Ayn Rand uses the character of John Galt to speak rambling monologues to expound her theories on Objectivism in Atlas Shrugged. J.K. Rowling has said that Hermione Granger was based on herself as a girl, and various other characters in the Harry Potter series had their origins in people she knew.
Such self-insertion can lead to the author appearing in idealised form. Stan Lee turned up in cameos in the Marvel comics. Philip K. Dick named a major character after himself in Radio Free Albemuth. W. Somerset Maugham writes The Razor’s Edge as a minor character drifting in and out of the story making comments about the actions of the key players.

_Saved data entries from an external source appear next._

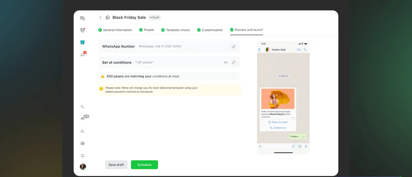This screenshot has width=412, height=177.
Task: Open the conversations chat icon in sidebar
Action: 82,18
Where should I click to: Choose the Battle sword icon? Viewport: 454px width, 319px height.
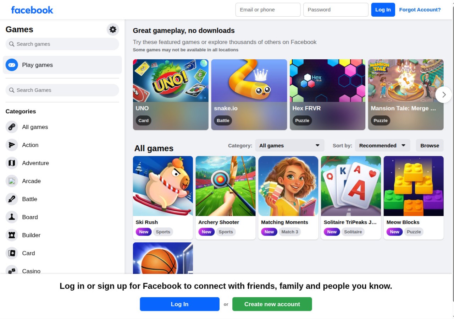point(12,199)
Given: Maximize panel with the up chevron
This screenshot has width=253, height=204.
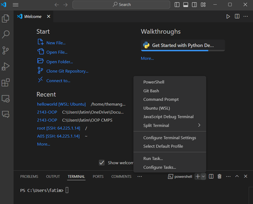Looking at the screenshot, I should point(237,176).
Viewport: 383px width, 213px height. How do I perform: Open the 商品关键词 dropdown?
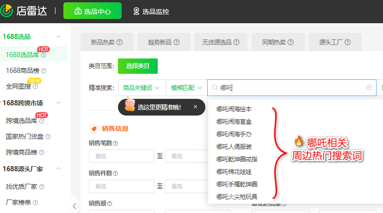click(x=142, y=87)
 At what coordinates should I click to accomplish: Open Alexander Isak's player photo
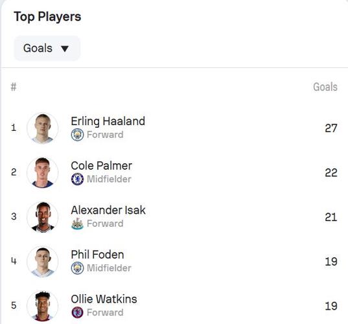[x=42, y=217]
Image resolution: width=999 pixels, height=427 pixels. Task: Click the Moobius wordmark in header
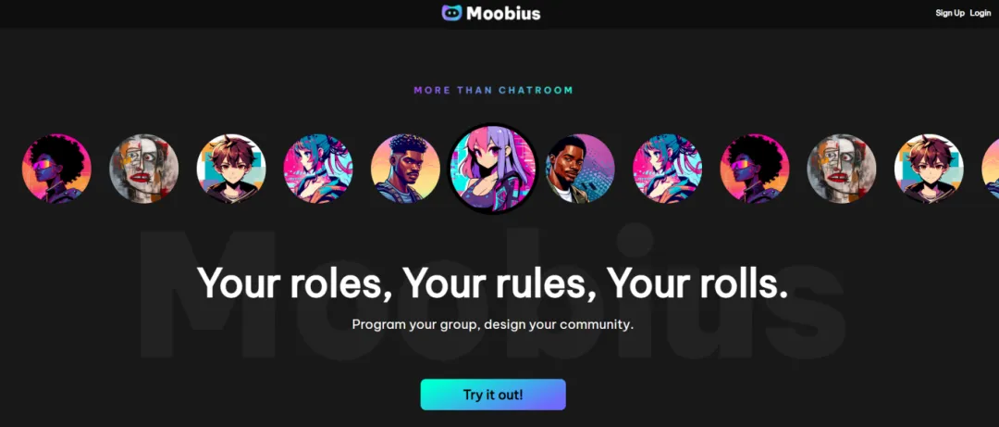[503, 13]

We previously discussed You In Your Book, but, how much do you express your own attitudes towards things by what your protagonist says and does?
My crime series is set in Cornwall. The main character is the son of a farmer, who sold the family farm to become a copper. Plots often include rural crime. The new story features, as a sub-plot, an arsonist torching barns in the night. It’s impossible not to mention Brexit: my detective’s attitudes reflect my own.
I’ve reflected who I am by my characters commenting on loyalty, assisted suicide, violence, sexuality, illegal immigration, slavery, human trafficking and drug laws.
How much do you let readers in to who you are through your stories?